● Work required
Render the data from its first line through the line containing "[x=1364, y=508]" as a JSON list of strings, one string per line, leaving out blank lines.

─── Raw data ───

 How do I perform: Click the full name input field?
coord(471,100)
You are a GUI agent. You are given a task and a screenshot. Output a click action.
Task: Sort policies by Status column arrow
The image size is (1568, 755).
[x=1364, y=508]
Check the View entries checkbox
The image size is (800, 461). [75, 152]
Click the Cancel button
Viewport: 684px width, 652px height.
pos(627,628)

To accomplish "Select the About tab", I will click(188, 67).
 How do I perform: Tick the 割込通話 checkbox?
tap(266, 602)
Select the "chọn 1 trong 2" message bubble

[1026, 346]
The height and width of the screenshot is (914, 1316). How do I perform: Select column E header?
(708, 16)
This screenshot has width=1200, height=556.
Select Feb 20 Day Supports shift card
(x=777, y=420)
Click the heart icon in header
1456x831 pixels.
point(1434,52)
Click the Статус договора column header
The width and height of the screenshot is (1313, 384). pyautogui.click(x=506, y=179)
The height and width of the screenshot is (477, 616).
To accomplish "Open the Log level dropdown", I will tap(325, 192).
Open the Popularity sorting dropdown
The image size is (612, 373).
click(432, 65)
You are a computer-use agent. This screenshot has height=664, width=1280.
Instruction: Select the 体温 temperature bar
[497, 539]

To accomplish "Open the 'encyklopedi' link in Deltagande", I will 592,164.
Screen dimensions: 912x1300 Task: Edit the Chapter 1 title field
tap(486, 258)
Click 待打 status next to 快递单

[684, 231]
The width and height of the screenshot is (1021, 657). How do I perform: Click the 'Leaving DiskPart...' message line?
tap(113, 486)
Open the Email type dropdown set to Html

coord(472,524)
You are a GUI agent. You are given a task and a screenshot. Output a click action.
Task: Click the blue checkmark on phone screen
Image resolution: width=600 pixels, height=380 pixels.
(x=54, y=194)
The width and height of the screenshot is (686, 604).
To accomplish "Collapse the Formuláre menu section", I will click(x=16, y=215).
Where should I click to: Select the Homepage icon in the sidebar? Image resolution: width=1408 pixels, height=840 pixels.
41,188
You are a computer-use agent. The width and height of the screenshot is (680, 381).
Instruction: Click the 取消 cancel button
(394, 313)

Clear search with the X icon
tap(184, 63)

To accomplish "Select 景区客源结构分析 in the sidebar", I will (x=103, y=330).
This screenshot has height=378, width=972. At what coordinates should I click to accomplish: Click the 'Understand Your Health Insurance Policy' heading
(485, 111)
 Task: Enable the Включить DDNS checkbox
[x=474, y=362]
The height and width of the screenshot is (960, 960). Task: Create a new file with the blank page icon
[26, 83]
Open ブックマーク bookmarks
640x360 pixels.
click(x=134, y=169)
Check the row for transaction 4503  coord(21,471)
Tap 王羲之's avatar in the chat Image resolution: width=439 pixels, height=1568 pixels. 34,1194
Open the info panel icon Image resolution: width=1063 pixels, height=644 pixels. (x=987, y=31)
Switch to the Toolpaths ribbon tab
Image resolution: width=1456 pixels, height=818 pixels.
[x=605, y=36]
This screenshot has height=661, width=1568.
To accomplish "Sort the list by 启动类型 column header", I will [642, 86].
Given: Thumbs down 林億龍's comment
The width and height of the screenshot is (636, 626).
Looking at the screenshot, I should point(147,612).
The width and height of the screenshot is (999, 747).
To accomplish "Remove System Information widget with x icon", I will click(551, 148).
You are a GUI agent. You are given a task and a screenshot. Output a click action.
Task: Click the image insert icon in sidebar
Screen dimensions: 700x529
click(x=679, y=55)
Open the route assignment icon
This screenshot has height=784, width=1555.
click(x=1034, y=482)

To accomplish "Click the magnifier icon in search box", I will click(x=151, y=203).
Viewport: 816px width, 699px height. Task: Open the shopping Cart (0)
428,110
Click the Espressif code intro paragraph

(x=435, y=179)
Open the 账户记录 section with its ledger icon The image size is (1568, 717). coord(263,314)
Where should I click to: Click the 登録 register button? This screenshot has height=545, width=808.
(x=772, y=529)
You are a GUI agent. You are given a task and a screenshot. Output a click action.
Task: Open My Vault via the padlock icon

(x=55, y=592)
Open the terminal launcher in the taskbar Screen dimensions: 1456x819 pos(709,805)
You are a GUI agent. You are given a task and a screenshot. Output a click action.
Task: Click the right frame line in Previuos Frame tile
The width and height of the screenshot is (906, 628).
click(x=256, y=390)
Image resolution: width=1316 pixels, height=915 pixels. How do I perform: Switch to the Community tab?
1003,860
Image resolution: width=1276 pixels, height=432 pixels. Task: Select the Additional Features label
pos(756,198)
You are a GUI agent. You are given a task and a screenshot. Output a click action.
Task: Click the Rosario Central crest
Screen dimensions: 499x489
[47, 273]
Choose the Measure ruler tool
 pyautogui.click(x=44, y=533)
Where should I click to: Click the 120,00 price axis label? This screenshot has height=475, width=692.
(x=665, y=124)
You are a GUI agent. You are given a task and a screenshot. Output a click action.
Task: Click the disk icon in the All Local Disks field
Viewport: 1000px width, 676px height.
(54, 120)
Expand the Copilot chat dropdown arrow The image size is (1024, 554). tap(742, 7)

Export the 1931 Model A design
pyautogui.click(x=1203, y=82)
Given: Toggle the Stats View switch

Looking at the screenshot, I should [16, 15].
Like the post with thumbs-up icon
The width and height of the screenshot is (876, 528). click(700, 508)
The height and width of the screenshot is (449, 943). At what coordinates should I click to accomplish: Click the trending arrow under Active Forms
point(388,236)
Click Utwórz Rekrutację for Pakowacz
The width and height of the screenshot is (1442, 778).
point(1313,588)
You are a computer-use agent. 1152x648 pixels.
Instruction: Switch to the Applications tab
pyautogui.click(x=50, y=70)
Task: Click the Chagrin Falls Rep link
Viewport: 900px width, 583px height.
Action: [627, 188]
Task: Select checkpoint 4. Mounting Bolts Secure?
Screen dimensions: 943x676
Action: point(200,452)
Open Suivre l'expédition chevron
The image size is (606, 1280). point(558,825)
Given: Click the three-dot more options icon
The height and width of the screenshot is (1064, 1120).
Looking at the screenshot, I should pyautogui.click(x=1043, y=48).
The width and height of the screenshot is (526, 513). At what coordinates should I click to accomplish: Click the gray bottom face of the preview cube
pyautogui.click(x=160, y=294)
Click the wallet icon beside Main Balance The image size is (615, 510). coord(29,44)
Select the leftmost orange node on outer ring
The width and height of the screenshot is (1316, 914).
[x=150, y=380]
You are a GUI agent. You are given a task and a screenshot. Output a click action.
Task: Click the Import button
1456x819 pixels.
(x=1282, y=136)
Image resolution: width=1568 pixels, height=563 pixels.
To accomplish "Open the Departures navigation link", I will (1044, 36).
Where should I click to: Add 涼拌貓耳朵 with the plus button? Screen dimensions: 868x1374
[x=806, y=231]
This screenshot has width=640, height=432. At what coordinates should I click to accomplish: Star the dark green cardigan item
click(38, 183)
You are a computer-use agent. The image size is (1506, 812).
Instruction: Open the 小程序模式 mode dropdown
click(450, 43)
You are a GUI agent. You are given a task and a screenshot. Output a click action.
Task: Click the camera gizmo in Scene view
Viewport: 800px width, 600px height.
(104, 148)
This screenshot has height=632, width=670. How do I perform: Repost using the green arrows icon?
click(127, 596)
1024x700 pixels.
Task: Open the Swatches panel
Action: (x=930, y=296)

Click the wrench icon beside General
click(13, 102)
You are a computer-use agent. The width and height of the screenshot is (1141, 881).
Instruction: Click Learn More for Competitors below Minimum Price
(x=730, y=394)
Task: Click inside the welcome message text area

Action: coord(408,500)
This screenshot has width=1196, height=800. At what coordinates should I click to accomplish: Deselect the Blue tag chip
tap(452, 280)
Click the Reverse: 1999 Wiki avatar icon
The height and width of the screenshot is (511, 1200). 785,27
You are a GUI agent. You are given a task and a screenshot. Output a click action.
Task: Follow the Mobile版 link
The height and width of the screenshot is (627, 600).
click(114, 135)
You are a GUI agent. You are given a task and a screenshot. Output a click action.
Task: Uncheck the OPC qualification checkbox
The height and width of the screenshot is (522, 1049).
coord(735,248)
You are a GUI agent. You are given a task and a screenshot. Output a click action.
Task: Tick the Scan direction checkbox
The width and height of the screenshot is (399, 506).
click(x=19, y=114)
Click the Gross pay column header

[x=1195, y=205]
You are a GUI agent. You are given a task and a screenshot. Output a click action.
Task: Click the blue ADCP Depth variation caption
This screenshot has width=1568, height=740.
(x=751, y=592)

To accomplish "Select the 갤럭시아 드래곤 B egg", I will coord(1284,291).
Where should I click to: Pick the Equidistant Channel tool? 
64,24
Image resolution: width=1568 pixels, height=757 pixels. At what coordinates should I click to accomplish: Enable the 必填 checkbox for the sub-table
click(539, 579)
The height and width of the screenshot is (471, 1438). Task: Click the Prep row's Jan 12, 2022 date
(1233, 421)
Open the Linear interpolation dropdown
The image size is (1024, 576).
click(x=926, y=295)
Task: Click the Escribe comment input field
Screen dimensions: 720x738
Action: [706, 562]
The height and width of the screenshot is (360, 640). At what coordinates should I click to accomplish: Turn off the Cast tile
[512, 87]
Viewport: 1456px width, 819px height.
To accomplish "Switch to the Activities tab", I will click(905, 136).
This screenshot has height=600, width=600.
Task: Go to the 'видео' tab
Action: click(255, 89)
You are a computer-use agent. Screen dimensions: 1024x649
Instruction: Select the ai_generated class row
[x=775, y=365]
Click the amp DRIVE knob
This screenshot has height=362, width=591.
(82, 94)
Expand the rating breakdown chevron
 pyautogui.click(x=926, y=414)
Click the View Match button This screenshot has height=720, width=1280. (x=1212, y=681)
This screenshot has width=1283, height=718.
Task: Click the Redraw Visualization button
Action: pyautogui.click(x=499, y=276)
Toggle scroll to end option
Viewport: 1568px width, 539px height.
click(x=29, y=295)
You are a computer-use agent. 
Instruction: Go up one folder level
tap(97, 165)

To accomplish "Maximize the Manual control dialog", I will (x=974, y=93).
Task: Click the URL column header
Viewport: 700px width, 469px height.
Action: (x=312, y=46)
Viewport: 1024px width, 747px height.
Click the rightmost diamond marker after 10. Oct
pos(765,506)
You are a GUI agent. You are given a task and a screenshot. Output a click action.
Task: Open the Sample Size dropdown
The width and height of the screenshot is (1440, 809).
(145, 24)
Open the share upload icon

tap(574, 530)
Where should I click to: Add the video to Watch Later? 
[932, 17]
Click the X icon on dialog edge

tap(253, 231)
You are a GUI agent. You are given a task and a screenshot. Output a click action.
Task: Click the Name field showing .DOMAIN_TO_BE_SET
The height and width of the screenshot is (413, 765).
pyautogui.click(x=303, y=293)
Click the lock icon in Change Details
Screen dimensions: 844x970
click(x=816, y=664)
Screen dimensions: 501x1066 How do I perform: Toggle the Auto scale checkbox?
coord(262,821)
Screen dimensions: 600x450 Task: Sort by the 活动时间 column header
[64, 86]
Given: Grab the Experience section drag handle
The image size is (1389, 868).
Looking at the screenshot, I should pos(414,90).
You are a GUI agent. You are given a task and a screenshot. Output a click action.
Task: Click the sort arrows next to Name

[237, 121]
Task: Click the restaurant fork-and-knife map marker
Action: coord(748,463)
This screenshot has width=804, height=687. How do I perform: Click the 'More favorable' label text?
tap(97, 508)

───

● Output below
[
  " How do I perform: Click the full name input field?",
  "coord(471,100)",
  "You are a GUI agent. You are given a task and a screenshot. Output a click action.",
  "Task: Sort policies by Status column arrow",
  "The image size is (1568, 755).",
  "[x=1364, y=508]"
]